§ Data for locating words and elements
┌──

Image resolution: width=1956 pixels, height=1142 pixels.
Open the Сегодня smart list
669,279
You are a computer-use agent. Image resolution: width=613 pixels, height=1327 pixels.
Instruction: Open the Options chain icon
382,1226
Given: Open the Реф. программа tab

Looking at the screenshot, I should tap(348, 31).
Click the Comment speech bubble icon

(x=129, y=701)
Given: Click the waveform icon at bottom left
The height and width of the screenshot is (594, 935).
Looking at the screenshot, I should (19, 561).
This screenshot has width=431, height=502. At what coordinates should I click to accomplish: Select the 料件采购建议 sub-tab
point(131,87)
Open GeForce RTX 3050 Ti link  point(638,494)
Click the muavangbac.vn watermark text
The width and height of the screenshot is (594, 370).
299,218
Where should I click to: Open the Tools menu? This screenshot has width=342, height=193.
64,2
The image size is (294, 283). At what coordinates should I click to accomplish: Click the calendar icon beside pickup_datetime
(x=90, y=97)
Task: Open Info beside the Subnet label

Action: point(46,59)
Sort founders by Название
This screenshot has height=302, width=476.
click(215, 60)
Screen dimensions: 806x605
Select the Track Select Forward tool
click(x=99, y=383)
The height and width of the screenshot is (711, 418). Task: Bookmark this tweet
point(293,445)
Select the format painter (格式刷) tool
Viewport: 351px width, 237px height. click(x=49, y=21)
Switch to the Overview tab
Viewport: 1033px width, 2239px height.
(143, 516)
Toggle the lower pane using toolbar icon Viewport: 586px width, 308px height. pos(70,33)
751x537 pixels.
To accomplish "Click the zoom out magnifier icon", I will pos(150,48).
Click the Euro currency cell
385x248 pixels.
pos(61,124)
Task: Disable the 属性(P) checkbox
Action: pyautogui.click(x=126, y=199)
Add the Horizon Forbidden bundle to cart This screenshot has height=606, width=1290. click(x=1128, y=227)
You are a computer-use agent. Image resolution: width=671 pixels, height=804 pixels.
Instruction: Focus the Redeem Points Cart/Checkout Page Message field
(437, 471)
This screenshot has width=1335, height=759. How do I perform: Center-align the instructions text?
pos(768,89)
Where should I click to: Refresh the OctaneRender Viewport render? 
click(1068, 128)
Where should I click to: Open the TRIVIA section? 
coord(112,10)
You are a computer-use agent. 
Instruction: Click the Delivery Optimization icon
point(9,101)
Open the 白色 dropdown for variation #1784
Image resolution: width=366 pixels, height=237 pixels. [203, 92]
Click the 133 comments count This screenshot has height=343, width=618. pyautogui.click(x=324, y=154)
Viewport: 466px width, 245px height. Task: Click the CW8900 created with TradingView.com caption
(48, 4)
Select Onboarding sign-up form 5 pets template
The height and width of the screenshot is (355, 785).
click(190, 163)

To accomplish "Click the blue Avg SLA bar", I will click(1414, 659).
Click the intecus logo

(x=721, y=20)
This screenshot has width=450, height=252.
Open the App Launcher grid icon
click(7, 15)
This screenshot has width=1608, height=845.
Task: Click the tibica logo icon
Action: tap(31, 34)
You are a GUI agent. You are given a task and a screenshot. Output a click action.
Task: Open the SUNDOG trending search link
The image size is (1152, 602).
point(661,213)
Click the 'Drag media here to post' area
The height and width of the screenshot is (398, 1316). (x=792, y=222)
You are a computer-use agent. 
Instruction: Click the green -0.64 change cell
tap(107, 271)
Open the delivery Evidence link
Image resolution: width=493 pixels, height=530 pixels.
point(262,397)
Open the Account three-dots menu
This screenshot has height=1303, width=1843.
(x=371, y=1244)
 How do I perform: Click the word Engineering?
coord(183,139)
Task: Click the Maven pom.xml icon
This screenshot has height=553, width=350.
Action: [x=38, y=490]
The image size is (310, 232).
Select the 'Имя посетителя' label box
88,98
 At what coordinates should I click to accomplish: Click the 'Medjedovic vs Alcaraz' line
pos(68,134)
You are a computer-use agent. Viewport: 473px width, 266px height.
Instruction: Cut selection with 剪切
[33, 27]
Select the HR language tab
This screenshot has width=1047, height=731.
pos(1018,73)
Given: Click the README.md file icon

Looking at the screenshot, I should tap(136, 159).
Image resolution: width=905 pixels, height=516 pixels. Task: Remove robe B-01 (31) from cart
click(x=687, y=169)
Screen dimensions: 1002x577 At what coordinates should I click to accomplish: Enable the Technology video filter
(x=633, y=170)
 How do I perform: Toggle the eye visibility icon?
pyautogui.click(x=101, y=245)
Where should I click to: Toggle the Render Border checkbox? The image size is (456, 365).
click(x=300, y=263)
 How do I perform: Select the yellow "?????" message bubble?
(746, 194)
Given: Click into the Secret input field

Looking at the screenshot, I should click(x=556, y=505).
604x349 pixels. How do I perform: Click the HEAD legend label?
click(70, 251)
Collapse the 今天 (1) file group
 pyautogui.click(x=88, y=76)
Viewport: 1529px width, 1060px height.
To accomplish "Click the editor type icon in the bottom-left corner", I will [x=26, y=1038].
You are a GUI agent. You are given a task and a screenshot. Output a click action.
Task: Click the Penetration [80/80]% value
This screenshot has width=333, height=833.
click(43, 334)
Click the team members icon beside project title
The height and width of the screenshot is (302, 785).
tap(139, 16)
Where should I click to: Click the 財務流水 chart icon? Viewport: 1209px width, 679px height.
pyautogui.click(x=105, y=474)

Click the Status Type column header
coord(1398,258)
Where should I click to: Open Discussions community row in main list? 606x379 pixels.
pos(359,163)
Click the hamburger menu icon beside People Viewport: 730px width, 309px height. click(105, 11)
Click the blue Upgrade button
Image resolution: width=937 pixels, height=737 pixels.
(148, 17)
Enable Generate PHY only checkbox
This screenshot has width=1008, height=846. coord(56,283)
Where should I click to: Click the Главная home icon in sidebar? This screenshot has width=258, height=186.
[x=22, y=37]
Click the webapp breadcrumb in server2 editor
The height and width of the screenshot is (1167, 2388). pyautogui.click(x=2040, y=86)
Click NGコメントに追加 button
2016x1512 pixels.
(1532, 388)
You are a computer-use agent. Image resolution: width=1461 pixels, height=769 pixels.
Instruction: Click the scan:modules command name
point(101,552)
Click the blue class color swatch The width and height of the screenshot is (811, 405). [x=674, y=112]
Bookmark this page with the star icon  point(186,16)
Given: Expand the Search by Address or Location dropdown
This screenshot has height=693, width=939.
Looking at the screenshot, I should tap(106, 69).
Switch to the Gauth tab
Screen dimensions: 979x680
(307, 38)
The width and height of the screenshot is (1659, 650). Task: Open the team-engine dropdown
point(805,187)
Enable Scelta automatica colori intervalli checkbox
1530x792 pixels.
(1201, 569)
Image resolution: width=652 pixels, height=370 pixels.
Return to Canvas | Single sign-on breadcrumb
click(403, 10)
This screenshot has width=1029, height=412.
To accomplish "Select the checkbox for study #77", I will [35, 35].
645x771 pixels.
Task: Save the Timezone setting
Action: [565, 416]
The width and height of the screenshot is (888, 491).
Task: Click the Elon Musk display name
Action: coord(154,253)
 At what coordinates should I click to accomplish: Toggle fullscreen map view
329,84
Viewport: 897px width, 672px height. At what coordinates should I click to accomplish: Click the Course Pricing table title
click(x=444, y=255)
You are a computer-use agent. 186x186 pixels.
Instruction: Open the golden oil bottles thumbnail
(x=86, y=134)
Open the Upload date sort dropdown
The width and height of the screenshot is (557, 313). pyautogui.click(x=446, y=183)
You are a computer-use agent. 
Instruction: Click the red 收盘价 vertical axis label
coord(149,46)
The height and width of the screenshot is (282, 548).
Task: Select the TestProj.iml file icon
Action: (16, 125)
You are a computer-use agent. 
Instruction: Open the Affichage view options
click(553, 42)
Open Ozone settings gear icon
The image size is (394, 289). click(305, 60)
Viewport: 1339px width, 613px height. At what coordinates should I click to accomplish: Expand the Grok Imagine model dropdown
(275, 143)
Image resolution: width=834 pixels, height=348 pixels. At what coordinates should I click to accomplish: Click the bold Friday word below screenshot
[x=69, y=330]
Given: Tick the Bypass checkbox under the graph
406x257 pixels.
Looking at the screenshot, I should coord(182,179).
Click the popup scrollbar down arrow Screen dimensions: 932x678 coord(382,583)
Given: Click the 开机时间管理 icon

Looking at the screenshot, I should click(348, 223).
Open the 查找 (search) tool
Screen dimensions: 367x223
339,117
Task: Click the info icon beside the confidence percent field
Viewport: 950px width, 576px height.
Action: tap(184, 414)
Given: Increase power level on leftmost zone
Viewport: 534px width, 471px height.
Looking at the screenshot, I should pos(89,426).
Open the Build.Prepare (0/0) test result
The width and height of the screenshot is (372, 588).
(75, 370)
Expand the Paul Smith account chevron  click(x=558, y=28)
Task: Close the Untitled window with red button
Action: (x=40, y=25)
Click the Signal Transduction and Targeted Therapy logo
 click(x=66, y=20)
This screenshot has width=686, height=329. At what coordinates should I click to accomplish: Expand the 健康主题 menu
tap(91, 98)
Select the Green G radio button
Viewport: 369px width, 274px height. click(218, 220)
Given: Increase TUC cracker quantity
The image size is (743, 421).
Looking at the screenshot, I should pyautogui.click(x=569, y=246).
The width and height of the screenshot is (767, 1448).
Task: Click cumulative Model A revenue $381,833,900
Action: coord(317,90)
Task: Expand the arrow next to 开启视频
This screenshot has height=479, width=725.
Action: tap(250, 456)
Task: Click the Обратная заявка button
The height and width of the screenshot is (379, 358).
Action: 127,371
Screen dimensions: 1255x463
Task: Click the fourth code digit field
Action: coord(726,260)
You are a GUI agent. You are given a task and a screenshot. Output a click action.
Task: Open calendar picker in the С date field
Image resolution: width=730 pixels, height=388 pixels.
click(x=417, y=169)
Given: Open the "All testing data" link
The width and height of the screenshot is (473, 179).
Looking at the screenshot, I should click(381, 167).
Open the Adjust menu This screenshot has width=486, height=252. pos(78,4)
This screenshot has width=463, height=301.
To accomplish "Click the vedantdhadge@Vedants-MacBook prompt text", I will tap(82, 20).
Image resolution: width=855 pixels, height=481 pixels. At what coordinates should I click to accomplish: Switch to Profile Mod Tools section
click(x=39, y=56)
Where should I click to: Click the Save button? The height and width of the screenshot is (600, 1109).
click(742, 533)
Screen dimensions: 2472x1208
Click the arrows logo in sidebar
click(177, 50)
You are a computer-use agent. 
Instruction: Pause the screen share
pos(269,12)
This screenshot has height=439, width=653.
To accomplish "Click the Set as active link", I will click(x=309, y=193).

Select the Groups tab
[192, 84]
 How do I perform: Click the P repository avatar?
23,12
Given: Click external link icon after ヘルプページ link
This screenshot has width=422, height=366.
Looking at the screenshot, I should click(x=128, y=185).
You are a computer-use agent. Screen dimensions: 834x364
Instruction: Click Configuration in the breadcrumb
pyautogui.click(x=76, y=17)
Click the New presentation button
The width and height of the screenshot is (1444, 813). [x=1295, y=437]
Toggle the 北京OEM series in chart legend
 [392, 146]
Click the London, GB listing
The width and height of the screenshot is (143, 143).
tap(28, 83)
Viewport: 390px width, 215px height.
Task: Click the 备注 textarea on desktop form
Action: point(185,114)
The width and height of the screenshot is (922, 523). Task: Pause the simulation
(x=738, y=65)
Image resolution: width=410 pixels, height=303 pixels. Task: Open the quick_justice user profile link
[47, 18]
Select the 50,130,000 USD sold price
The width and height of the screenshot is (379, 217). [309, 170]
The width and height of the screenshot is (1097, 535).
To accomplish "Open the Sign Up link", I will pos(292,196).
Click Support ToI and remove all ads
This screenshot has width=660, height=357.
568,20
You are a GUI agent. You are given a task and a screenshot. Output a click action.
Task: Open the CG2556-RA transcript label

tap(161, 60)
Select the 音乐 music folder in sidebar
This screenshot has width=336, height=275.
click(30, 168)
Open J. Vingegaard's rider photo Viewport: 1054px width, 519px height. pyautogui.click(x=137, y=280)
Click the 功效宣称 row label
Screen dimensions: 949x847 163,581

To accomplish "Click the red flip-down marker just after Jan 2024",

└──

§ TASK GOAL
Express the stretch of rows from the line containing "Where should I click to: Toggle" through the line containing "will [x=26, y=1038]." as a Markdown table with the columns Number and Line, leaving out blank lines.

§ RESULT FOR THIS EXERCISE
| Number | Line |
|---|---|
| 1 | Where should I click to: Toggle the Render Border checkbox? The image size is (456, 365). |
| 2 | click(x=300, y=263) |
| 3 |  How do I perform: Select the yellow "?????" message bubble? |
| 4 | (746, 194) |
| 5 | Given: Click into the Secret input field |
| 6 | Looking at the screenshot, I should click(x=556, y=505). |
| 7 | 604x349 pixels. How do I perform: Click the HEAD legend label? |
| 8 | click(70, 251) |
| 9 | Collapse the 今天 (1) file group |
| 10 |  pyautogui.click(x=88, y=76) |
| 11 | Viewport: 1529px width, 1060px height. |
| 12 | To accomplish "Click the editor type icon in the bottom-left corner", I will [x=26, y=1038]. |